- [COMPITI ED ESERCIZI]:
#1 Rispondi a queste domande sul brano dedicato ai dispositivi del S. Lazzaro:
(a) Dove si trova il quadrante segnalatore?
(b) Chi fabbricò il "controllore elettrico"?
(c) Ogni quanto gli infermieri del servizio notturno devono premere il bottone?
#2 Scrivi il seguito del brano sui dispositivi di comunicazione e di controllo del S. Lazzaro, partendo dopo la sua ultima frase.

- [BRANO DA LEGGERE]:
★ ★ ★ ★ ★ ★ ★

Di fronte alla porta d’ingresso si
trova un quadrante da cui partono numerosi fili disposti a raggiera (éventail). Si tratta del quadrante segnalatore degli apparecchi telefonico ed
elettrico che servono a stabilire la comunicazione tra gli uffici centrali e le
altre parti dello stabilimento. Per mezzo di questo apparecchio il direttore
può trasmettere i suoi ordini a tutte le divisioni dello stabilimento, dai
quali gli pervengono le chiamate per ogni bisogno del servizio, non per mezzo
di segni telegrafici, ma dalla viva voce per mezzo del telefono.
Oltre a telegrafo, telefono e campanelli al S. Lazzaro c’era
una sorta di orologio
marcatempo,
pure opera del Manuelli,
come riferito dal Billod (cit., p. 188)
e dalla citata Gazzetta (1880, n. 4, p.
128 e 115):
Nell’ufficio della direzione c’è
un “controllore elettrico” fabbricato dal Manuelli, per gli infermieri addetti
al servizio notturno che dalle loro postazioni devono premere ogni ora un
bottone che segna sulla lavagna del controllore un numero di punti
corrispondente all’ora in cui fu pressato il bottone. In questo modo il
direttore, la mattina seguente, vede se gli infermieri di guardia, in tutte le
sezioni, sono stati svegli a tutte le ore della notte.

★ ★ ★ ★ ★ ★ ★

- [DATI FORNITI]:
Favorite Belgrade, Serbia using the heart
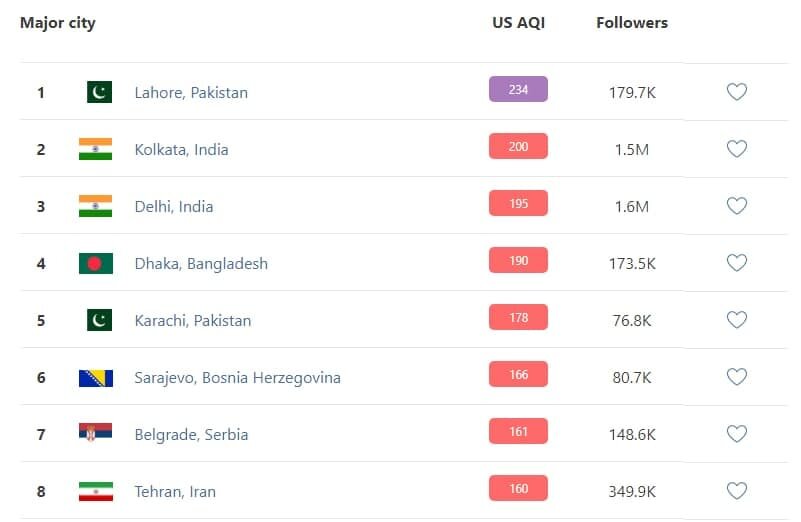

★ ★ ★ ★ ★ ★ ★

- [RISPOSTE IN ORDINE]:
#1
(a) Di fronte alla porta d'ingresso.
(b) Il Manuelli.
(c) Ogni ora.

#2
…orologio elettrico di controllo
costrutto dal Manuelli di Reggio, testimone della sorveglianza che si esercita
dal basso personale di servizio sui malati; e da ultimo, cosa meravigliosa e che
da sola sintetizza la grandiosità del manicomio, gli apparecchi del telefono e quelli del telegrafo, i quali funzionano
colà e servono egregiamente al loro scopo, per l’uno della maggior
sollecitudine nei servizi e della più sicura garanzia della sorveglianza
medica, nello stesso tempo che per l’altro il manicomio, come un grande centro
a sé, si mette in comunicazione diretta e spedita col mondo intero, a maggior
lustro dello Istituto e a maggior vantaggio delle famiglie dei ricoverati.
Nel Comparto centrale è stabilita la
dimora di alcuni dei Medici aiuti, restando gli altri nei comparti secondari,
gli uffici per l’Economo, e l’abitazione pel Direttore, il quale sopraintende a
tutto, a tutto vigila, a tutto soccorre coi suoi ordini, anche ai più lontani,
per mezzo di fili telegrafici e telefonici, che direttamente, o per mezzo del
portiere, lo informano dei bisogni, e trasmettono le disposizioni fatte a
coordinare tante cose e persone, come in un piccolo staterello ben ordinato.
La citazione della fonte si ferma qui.